A PF of 30-49% indicates a mildly abnormal pattern. (Figure 8) Fig 8: Ultrasound longitudinal view of the portal vein at the hepatic hilum in a 32-year-old female. Doppler spectrum at the portal vein shows continuous flow with variation throughout the cardiac cycle. Pulsatility fraction of 35%. These findings indicate a mild abnormality of the portal vein waveform.
If PF is equal or greater than 50%, a severely abnormal waveform is present. Figure 9 is an illustration depicting the normal, mild and severe abnormalities of the portal vein waveform. (Figure 9) Fig 9: Illustration depicting the normal portal vein waveform, along with examples of mild and severe abnormalities. The pulsatility fraction formula is also included.
Lastly, the intrarenal veins, particularly the interlobar veins, should be carefully evaluated. This step can be particularly challenging due to the small caliber of these vessels and, in some cases, the patient's inability to regulate their breathing pattern as instructed by the examiner. While Doppler setting adjustments are always important, they are especially critical for the assessment of interlobar veins to obtain an optimal waveform. Due to the small vessel dimensions at this location, arterial and venous Doppler signals are often detected within the same imaging plane. In the absence of venous congestion, the intrarenal venous Doppler waveform appears continuous and monophasic. (Figure 10)
Fig 10: Ultrasound view of the left kidney in a healthy 27-year-old female. Doppler spectrum at the interlobar veins show normal continuous flow (below baseline). The arterial flow (above baseline) is also detected given the small caliber of these vessels.

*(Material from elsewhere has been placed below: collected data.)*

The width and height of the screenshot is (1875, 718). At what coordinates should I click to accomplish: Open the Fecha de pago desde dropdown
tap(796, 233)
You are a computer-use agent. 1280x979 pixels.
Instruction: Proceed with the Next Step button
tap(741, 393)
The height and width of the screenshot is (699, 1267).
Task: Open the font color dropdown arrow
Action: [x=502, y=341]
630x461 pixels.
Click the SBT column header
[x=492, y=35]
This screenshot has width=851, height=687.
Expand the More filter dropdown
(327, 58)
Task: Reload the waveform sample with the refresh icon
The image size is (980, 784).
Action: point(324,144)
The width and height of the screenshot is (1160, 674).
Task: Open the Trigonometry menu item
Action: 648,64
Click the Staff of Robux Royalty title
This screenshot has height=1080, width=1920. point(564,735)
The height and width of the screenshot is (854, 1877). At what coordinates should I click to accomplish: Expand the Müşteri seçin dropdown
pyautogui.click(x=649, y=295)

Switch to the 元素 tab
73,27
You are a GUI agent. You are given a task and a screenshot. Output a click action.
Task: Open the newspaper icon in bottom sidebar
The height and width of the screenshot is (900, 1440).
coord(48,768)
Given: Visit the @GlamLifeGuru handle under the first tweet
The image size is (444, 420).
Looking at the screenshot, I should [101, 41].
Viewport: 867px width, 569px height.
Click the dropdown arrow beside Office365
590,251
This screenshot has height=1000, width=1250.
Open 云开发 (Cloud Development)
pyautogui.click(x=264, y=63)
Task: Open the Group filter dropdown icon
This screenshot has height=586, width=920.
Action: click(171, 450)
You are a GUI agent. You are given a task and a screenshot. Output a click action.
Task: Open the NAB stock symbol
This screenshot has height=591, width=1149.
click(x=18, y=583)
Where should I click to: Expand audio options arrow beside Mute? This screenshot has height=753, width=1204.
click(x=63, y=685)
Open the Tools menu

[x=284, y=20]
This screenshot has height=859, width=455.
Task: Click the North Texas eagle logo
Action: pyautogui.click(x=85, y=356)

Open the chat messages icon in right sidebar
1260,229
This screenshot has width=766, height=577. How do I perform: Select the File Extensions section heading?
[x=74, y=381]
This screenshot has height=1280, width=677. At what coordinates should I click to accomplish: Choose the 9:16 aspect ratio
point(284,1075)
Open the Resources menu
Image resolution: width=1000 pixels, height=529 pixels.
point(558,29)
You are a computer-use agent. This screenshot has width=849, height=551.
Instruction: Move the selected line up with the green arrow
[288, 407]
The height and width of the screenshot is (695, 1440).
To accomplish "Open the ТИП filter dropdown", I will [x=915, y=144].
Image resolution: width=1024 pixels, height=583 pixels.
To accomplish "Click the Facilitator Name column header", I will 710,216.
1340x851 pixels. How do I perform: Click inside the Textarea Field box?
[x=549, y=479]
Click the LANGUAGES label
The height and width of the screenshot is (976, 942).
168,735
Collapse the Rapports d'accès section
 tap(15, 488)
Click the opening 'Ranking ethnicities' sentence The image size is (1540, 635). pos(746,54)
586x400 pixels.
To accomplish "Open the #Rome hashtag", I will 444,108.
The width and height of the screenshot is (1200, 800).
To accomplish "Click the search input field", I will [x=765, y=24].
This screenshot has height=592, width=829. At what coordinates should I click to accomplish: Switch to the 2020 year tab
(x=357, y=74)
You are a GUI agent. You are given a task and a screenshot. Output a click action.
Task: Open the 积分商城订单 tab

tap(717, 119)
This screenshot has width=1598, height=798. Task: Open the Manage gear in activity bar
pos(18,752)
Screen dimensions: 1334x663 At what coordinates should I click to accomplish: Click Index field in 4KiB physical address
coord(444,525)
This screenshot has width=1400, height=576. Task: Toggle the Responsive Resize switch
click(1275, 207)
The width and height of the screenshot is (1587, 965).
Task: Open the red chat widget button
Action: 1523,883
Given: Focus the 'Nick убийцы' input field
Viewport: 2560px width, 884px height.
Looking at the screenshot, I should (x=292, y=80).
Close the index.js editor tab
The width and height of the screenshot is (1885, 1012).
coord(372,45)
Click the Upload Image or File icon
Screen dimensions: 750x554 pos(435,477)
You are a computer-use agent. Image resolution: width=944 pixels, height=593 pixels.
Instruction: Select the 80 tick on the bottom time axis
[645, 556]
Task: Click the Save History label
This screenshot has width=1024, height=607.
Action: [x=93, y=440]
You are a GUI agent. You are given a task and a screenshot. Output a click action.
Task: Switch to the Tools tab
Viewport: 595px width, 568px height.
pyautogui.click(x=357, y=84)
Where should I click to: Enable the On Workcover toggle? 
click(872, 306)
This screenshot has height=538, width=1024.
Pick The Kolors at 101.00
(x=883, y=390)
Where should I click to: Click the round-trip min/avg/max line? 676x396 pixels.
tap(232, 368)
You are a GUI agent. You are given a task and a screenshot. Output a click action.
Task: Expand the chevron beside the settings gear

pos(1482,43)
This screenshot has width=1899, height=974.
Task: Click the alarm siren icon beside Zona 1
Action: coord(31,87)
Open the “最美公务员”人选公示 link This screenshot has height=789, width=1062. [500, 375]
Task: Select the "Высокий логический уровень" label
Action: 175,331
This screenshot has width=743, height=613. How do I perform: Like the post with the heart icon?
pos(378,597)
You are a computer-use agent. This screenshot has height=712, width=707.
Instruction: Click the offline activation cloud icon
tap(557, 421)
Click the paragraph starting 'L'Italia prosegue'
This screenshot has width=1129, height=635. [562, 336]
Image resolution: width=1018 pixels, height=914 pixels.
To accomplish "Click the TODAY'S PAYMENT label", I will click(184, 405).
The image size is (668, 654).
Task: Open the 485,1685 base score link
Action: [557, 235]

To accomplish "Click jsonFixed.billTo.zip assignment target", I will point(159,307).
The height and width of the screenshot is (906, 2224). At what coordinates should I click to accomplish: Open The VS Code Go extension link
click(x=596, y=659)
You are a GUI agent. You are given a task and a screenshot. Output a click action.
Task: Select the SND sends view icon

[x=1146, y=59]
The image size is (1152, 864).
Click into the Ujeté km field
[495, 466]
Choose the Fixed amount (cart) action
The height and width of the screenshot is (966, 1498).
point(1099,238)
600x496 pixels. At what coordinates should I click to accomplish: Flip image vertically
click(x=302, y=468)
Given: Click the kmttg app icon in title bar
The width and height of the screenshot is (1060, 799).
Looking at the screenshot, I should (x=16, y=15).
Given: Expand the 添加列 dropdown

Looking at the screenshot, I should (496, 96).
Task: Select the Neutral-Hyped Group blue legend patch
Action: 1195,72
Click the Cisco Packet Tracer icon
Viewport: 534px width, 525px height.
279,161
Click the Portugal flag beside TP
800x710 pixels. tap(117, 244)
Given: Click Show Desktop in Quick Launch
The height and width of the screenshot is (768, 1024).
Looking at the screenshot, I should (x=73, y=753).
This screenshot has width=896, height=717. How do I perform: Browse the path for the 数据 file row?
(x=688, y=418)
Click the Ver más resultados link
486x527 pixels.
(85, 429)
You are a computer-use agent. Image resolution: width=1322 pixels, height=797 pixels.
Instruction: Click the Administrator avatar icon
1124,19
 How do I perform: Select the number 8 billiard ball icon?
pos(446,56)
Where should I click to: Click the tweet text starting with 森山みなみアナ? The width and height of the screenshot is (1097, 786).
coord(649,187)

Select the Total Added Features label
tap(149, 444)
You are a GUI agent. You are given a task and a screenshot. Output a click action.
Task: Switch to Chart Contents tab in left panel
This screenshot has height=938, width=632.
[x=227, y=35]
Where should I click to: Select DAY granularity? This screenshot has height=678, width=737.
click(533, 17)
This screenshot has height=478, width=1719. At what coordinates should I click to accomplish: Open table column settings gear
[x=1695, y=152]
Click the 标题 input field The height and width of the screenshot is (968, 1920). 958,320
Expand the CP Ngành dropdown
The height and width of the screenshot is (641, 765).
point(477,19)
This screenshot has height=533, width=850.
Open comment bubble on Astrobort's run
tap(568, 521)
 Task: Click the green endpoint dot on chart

A discontinuous, biphasic waveform (comprising systolic and diastolic components) suggests mild intrarenal venous dysfunction. As renal congestion progresses, the systolic wave becomes absent, resulting in a discontinuous monophasic waveform (exhibiting only the diastolic component), which is indicative of severe venous abnormality. (Figure 11) Fig 11: Ultrasound longitudinal view of the left kidney in a cirrhotic 78-year-old male patient. Doppler spectrum at the interlobar show severe abnormality findings, with a discontinuous monophasic wave corresponding to the diastolic component. A large septated cyst is also observed.
Figure 12 is an illustration depicting the normal, mild and severe abnormalities of the interlobar vein waveform. (Figure 12) Fig 12: Illustration depicting the normal interlobar renal vein waveform, along with examples of mild and severe abnormalities.